- What is being asked:
Give the data as a Markdown table with the columns Row and Line, starting at the line that contains "Given: Open the Lessons & Subjects menu" and continuing through the end of the data. Leave out blank lines and pictures.

Records:

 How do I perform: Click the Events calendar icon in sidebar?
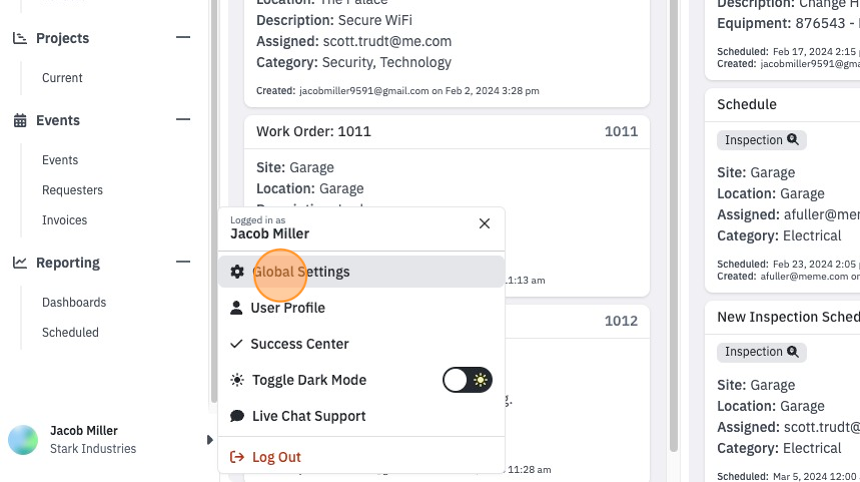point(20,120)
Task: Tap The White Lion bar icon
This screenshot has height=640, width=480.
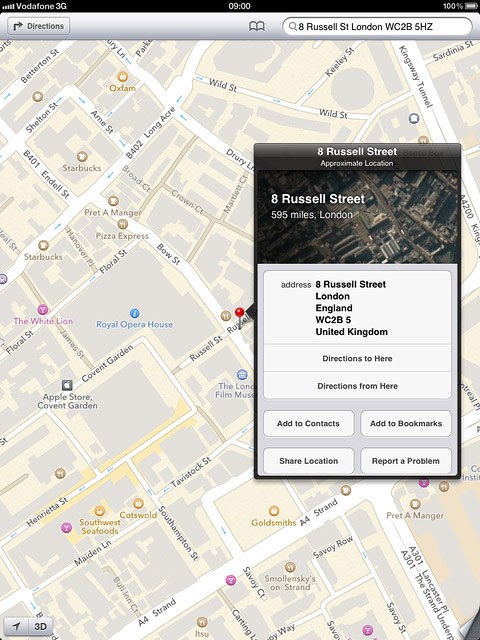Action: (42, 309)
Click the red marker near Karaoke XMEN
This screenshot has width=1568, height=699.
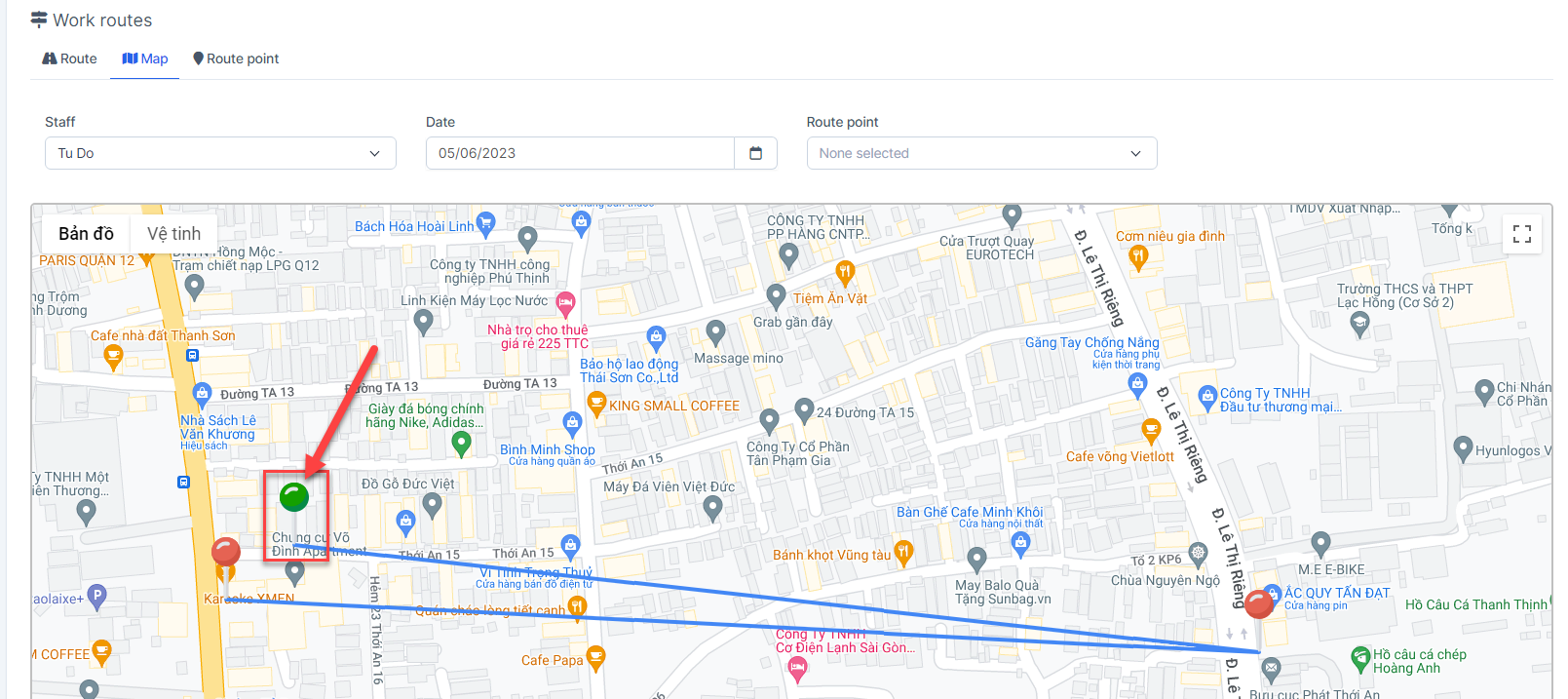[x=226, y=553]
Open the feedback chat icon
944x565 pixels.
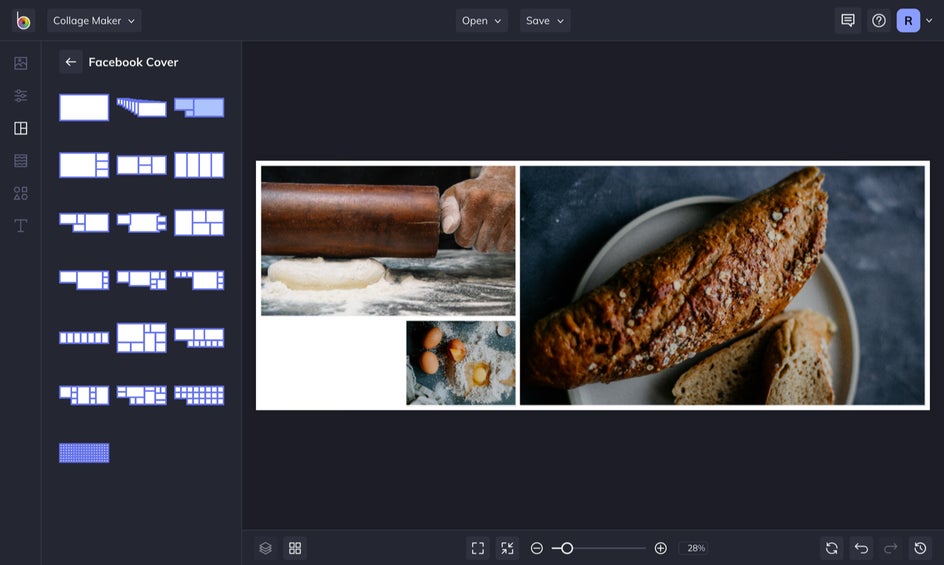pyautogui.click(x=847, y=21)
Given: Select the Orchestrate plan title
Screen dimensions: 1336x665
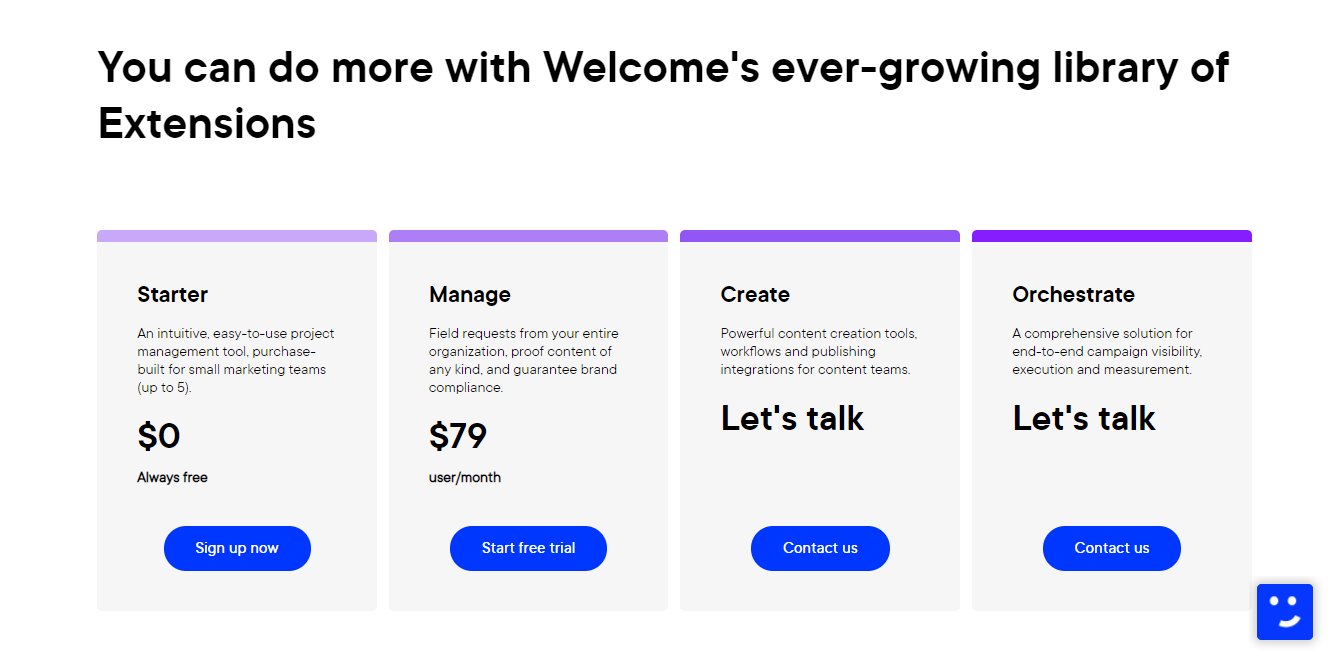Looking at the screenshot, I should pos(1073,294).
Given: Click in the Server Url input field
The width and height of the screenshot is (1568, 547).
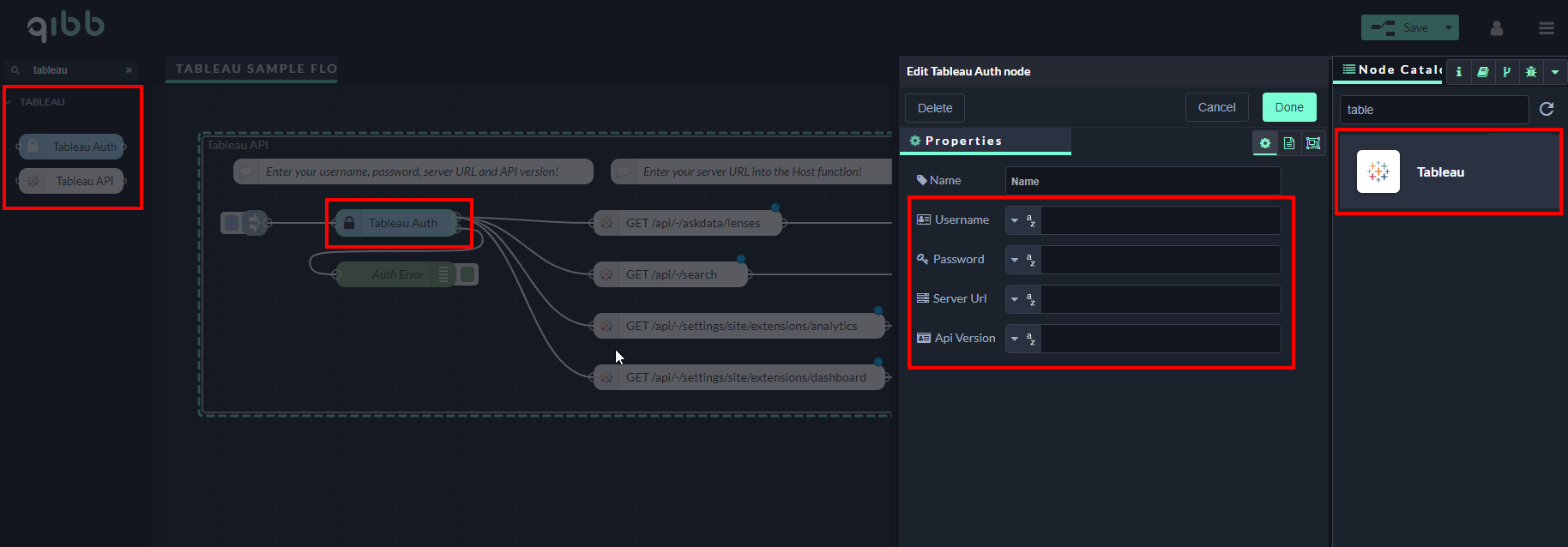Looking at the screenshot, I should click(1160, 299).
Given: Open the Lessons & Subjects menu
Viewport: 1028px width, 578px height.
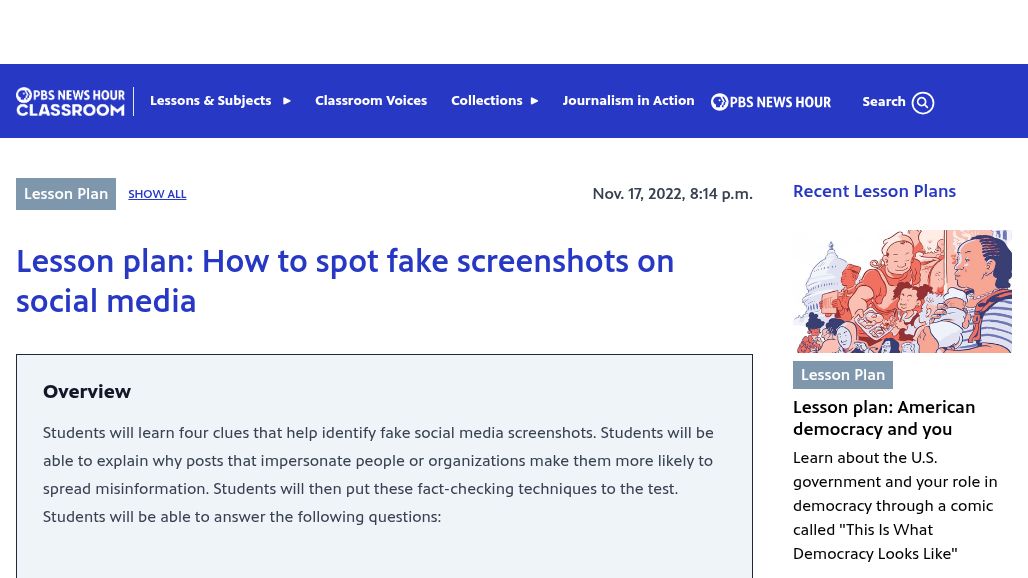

- The response:
| Row | Line |
|---|---|
| 1 | Given: Open the Lessons & Subjects menu |
| 2 | Viewport: 1028px width, 578px height. |